» Problem: Put each line of the material below into a JSON list of strings, one string per line, and leave out any blank lines.

Data listing:

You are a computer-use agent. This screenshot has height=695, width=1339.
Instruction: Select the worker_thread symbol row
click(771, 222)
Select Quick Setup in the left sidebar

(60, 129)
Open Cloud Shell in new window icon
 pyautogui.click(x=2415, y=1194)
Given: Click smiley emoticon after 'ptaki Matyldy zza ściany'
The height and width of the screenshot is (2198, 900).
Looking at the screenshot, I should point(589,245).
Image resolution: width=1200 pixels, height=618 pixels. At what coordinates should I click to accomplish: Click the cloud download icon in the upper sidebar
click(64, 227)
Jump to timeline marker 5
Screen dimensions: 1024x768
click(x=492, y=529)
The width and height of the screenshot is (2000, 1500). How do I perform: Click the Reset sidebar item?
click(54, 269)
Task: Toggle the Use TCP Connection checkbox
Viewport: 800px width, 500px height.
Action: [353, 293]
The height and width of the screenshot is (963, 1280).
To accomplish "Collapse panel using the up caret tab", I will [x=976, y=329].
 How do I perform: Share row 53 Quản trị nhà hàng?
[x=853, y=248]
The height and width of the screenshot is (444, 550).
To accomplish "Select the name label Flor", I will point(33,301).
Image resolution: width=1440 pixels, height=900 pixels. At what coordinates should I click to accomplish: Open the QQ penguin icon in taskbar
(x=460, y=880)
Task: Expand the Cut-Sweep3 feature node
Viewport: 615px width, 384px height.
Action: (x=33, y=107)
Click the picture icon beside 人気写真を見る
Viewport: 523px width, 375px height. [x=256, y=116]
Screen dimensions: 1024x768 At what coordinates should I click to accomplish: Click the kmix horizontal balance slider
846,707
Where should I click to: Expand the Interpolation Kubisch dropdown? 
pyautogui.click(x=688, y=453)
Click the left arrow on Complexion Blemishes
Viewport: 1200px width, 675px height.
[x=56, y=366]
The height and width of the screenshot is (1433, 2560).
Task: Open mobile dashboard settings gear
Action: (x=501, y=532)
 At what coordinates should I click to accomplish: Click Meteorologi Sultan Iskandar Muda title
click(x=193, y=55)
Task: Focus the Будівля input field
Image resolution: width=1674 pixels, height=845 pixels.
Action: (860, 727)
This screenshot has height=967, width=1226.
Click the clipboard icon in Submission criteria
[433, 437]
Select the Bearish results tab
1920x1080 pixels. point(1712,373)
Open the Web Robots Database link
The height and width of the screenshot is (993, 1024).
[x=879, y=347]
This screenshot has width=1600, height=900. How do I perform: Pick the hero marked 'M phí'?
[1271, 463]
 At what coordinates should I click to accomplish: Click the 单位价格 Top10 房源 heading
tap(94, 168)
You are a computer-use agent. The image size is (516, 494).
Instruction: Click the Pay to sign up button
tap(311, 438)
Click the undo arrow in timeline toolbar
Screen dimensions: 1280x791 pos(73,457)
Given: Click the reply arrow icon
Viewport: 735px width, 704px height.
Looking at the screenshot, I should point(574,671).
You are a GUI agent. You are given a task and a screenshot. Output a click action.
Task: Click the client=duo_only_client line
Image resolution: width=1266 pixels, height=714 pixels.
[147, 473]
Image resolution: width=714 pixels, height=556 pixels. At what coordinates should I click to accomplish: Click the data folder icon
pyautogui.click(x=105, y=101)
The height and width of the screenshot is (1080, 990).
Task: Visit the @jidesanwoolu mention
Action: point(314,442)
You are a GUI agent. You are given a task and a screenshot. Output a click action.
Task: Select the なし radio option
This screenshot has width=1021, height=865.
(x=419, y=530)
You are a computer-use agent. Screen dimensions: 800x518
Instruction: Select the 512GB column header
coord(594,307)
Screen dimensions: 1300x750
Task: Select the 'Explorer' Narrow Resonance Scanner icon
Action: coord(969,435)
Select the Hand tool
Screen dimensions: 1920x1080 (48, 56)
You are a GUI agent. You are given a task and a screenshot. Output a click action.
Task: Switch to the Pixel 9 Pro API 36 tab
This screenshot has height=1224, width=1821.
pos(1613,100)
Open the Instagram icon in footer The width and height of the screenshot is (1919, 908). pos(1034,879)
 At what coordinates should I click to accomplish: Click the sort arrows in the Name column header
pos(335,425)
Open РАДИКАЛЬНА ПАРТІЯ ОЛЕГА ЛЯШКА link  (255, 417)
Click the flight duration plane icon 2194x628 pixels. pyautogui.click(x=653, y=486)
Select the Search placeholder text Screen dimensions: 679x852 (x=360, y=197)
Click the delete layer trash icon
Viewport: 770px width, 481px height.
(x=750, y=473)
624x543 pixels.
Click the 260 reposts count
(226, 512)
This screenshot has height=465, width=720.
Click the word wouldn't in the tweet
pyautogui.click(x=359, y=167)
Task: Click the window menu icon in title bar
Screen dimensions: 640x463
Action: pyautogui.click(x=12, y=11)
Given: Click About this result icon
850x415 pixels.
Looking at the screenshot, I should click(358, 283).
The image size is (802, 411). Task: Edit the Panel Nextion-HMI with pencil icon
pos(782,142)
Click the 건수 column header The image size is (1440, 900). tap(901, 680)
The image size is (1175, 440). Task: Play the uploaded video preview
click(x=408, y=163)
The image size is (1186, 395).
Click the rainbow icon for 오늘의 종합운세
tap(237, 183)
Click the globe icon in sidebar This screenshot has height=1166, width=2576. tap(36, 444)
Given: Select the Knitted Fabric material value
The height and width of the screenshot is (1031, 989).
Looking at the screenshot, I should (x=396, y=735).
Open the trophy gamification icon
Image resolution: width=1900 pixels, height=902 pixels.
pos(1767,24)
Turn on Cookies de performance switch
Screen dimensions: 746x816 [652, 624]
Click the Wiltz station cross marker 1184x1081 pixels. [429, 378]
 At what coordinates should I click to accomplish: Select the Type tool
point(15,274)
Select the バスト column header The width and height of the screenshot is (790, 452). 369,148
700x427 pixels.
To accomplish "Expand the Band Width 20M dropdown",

» Result for this task:
[
  "You are a computer-use agent. This screenshot has height=695, width=1339.",
  "Instruction: Select the worker_thread symbol row",
  "click(771, 222)",
  "Select Quick Setup in the left sidebar",
  "(60, 129)",
  "Open Cloud Shell in new window icon",
  " pyautogui.click(x=2415, y=1194)",
  "Given: Click smiley emoticon after 'ptaki Matyldy zza ściany'",
  "The height and width of the screenshot is (2198, 900).",
  "Looking at the screenshot, I should point(589,245).",
  "Image resolution: width=1200 pixels, height=618 pixels. At what coordinates should I click to accomplish: Click the cloud download icon in the upper sidebar",
  "click(64, 227)",
  "Jump to timeline marker 5",
  "Screen dimensions: 1024x768",
  "click(x=492, y=529)",
  "The width and height of the screenshot is (2000, 1500). How do I perform: Click the Reset sidebar item?",
  "click(54, 269)",
  "Task: Toggle the Use TCP Connection checkbox",
  "Viewport: 800px width, 500px height.",
  "Action: [353, 293]",
  "The height and width of the screenshot is (963, 1280).",
  "To accomplish \"Collapse panel using the up caret tab\", I will [x=976, y=329].",
  " How do I perform: Share row 53 Quản trị nhà hàng?",
  "[x=853, y=248]",
  "The height and width of the screenshot is (444, 550).",
  "To accomplish \"Select the name label Flor\", I will point(33,301).",
  "Image resolution: width=1440 pixels, height=900 pixels. At what coordinates should I click to accomplish: Open the QQ penguin icon in taskbar",
  "(x=460, y=880)",
  "Task: Expand the Cut-Sweep3 feature node",
  "Viewport: 615px width, 384px height.",
  "Action: (x=33, y=107)",
  "Click the picture icon beside 人気写真を見る",
  "Viewport: 523px width, 375px height. [x=256, y=116]",
  "Screen dimensions: 1024x768 At what coordinates should I click to accomplish: Click the kmix horizontal balance slider",
  "846,707",
  "Where should I click to: Expand the Interpolation Kubisch dropdown? ",
  "pyautogui.click(x=688, y=453)",
  "Click the left arrow on Complexion Blemishes",
  "Viewport: 1200px width, 675px height.",
  "[x=56, y=366]",
  "The height and width of the screenshot is (1433, 2560).",
  "Task: Open mobile dashboard settings gear",
  "Action: (x=501, y=532)",
  " At what coordinates should I click to accomplish: Click Meteorologi Sultan Iskandar Muda title",
  "click(x=193, y=55)",
  "Task: Focus the Будівля input field",
  "Image resolution: width=1674 pixels, height=845 pixels.",
  "Action: (860, 727)",
  "This screenshot has height=967, width=1226.",
  "Click the clipboard icon in Submission criteria",
  "[433, 437]",
  "Select the Bearish results tab",
  "1920x1080 pixels. point(1712,373)",
  "Open the Web Robots Database link",
  "The height and width of the screenshot is (993, 1024).",
  "[x=879, y=347]",
  "This screenshot has width=1600, height=900. How do I perform: Pick the hero marked 'M phí'?",
  "[1271, 463]",
  " At what coordinates should I click to accomplish: Click the 单位价格 Top10 房源 heading",
  "tap(94, 168)",
  "You are a computer-use agent. The image size is (516, 494).",
  "Instruction: Click the Pay to sign up button",
  "tap(311, 438)",
  "Click the undo arrow in timeline toolbar",
  "Screen dimensions: 1280x791 pos(73,457)",
  "Given: Click the reply arrow icon",
  "Viewport: 735px width, 704px height.",
  "Looking at the screenshot, I should point(574,671).",
  "You are a GUI agent. You are given a task and a screenshot. Output a click action.",
  "Task: Click the client=duo_only_client line",
  "Image resolution: width=1266 pixels, height=714 pixels.",
  "[147, 473]",
  "Image resolution: width=714 pixels, height=556 pixels. At what coordinates should I click to accomplish: Click the data folder icon",
  "pyautogui.click(x=105, y=101)",
  "The height and width of the screenshot is (1080, 990).",
  "Task: Visit the @jidesanwoolu mention",
  "Action: point(314,442)",
  "You are a GUI agent. You are given a task and a screenshot. Output a click action.",
  "Task: Select the なし radio option",
  "This screenshot has width=1021, height=865.",
  "(x=419, y=530)",
  "You are a computer-use agent. Screen dimensions: 800x518",
  "Instruction: Select the 512GB column header",
  "coord(594,307)",
  "Screen dimensions: 1300x750",
  "Task: Select the 'Explorer' Narrow Resonance Scanner icon",
  "Action: coord(969,435)",
  "Select the Hand tool",
  "Screen dimensions: 1920x1080 (48, 56)",
  "You are a GUI agent. You are given a task and a screenshot. Output a click action.",
  "Task: Switch to the Pixel 9 Pro API 36 tab",
  "This screenshot has height=1224, width=1821.",
  "pos(1613,100)",
  "Open the Instagram icon in footer The width and height of the screenshot is (1919, 908). pos(1034,879)",
  " At what coordinates should I click to accomplish: Click the sort arrows in the Name column header",
  "pos(335,425)",
  "Open РАДИКАЛЬНА ПАРТІЯ ОЛЕГА ЛЯШКА link  (255, 417)",
  "Click the flight duration plane icon 2194x628 pixels. pyautogui.click(x=653, y=486)",
  "Select the Search placeholder text Screen dimensions: 679x852 (x=360, y=197)",
  "Click the delete layer trash icon",
  "Viewport: 770px width, 481px height.",
  "(x=750, y=473)",
  "624x543 pixels.",
  "Click the 260 reposts count",
  "(226, 512)",
  "This screenshot has height=465, width=720.",
  "Click the word wouldn't in the tweet",
  "pyautogui.click(x=359, y=167)",
  "Task: Click the window menu icon in title bar",
  "Screen dimensions: 640x463",
  "Action: pyautogui.click(x=12, y=11)",
  "Given: Click About this result icon",
  "850x415 pixels.",
  "Looking at the screenshot, I should click(358, 283).",
  "The image size is (802, 411). Task: Edit the Panel Nextion-HMI with pencil icon",
  "pos(782,142)",
  "Click the 건수 column header The image size is (1440, 900). tap(901, 680)",
  "The image size is (1175, 440). Task: Play the uploaded video preview",
  "click(x=408, y=163)",
  "The image size is (1186, 395).",
  "Click the rainbow icon for 오늘의 종합운세",
  "tap(237, 183)",
  "Click the globe icon in sidebar This screenshot has height=1166, width=2576. tap(36, 444)",
  "Given: Select the Knitted Fabric material value",
  "The height and width of the screenshot is (1031, 989).",
  "Looking at the screenshot, I should (x=396, y=735).",
  "Open the trophy gamification icon",
  "Image resolution: width=1900 pixels, height=902 pixels.",
  "pos(1767,24)",
  "Turn on Cookies de performance switch",
  "Screen dimensions: 746x816 [652, 624]",
  "Click the Wiltz station cross marker 1184x1081 pixels. [429, 378]",
  " At what coordinates should I click to accomplish: Select the Type tool",
  "point(15,274)",
  "Select the バスト column header The width and height of the screenshot is (790, 452). 369,148",
  "700x427 pixels.",
  "To accomplish \"Expand the Band Width 20M dropdown\","
]